Ben Nun emphasizes she treats men and women alike when it comes to work versus their parenting duties. But she also gives a powerful example of limitations.
"I have a woman product manager who is excellent. She has chosen to go home every day at 3 p.m. to be with her children, and that is fine with me, because when she is needed for extra hours, I know she will come back after putting the kids to bed and work from 10 p.m. until the small hours of the morning.
"But she will never be a CEO."
Or, as Naor puts it, "Israeli society does not train women to succeed."
Moreover, she says, money cannot be the motivator for success as a CEO, "because money is not even a concept for a start-up, until there is an exit" - a merger or acquisition or IPO, none of which is ever guaranteed.
When it comes to appearing before venture capitalists, invariably males, all three women are unanimous that the first few moments are critical: a woman has to prove herself capable in a "man's" business world, before the men pay attention the same way they would to a male presenter.
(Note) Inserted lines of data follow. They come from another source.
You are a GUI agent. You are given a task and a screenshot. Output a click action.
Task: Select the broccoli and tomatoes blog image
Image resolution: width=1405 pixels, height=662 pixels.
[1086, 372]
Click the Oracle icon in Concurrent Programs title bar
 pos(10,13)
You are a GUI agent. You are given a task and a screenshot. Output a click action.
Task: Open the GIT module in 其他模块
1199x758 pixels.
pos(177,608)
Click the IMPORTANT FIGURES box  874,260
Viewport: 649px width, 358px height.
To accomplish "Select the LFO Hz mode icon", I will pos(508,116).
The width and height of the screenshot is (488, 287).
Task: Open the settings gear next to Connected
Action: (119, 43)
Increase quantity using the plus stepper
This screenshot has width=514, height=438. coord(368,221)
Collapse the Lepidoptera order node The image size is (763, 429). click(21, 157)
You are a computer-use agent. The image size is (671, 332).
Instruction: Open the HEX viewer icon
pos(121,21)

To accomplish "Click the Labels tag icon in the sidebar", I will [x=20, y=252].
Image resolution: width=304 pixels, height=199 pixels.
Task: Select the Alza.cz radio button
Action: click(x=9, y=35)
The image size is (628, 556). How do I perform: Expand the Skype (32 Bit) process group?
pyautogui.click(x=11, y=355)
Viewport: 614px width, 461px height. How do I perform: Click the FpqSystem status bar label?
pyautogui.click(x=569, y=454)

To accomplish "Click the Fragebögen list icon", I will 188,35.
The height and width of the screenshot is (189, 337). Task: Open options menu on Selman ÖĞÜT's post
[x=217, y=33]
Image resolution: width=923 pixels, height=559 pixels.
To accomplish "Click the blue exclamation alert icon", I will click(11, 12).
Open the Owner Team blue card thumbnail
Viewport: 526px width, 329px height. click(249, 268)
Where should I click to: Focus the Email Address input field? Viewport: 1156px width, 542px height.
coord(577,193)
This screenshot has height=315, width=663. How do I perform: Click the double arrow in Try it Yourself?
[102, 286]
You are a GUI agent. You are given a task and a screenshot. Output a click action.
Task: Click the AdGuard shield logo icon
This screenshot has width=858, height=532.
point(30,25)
According to Ben Nun, "it just takes a few minutes, until I start speaking." But Mevorach-Levy is more blunt.
"I have given presentations in the US, Europe, and Israel," she reports, "and one does not realize how bad the situation is for women CEOs in all those places until you've been to Scandinavia, where the attitude is indescribably better.
"There is no denying that there is a certain tension when a lone woman is in a room full of men," she continues. "The trick is to use this time of being at the center of attention to get them hooked on your vision and message." Mevorach-Levy has an advantage here, having minored in philosophy and theater at university, so she knows how to play center stage.
Mevorach-Levy answers an unasked question. "I know the price I am paying for doing a job that I love: I do not have a family. But I do not want to have children and then have someone else other than me take care of them. And I need a husband who can understand that sometimes my work comes first."
No technology has been invented to solve this dilemma.